Two things can now happen. On its way to becoming arsenic, an organ can lose its connection with the spiritual part of the organism. It then progresses too far in this process of becoming arsenic. If, under certain conditions, the organism is supplied with substances containing protein, for example, the connection between the physical process in the organ and the spiritual part of the organism can be restored. The protein-containing substance proves to be a remedy.

Or the spiritual can have too strong an effect on the organ. Then the organ does not progress far enough in its processes with regard to becoming arsenic. If arsenic is then introduced into the organism, this supports the becoming arsenic. It is deposited in the organ, so to speak, in a supportive way. The physical process that has been left behind is continued to the extent necessary for the organism. Arsenic proves to be a healing agent again. It pushes the spiritual away from the organ.

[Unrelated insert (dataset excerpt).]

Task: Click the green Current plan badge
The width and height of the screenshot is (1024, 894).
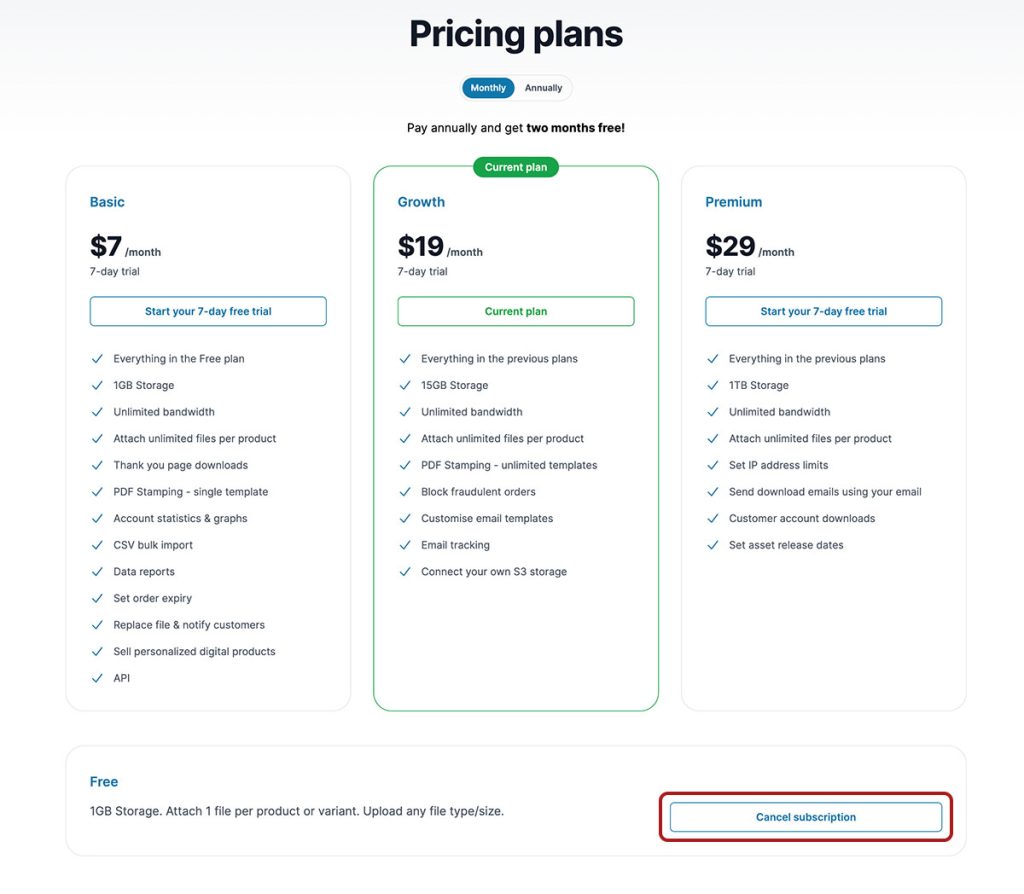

Without insights of the kind described above, it is impossible to arrive at an understanding of the disease process, much less at the choice of a remedy. Present-day natural science, which is entirely oriented towards the inorganic, can serve as a basis for technical work, but it cannot be such a basis for the healing of diseases. For the essence of being ill lies where the connection between the spiritual and the physical is. If one wants to claim that science, as the only possible science, cannot approach the spiritual because of its limitations, then one must also declare that there can be no real medicine. The inner courage that expands the passive powers of knowledge through the active ones is part of the knowledge of the spiritual. Present-day natural science has lost this courage because it searches everywhere for the sensory-perceptible foundations on which valid insights are to be developed. It cannot be the science on which medicine is based. Therefore, a medical method is developed here on the basis of an insight into the spiritual existence.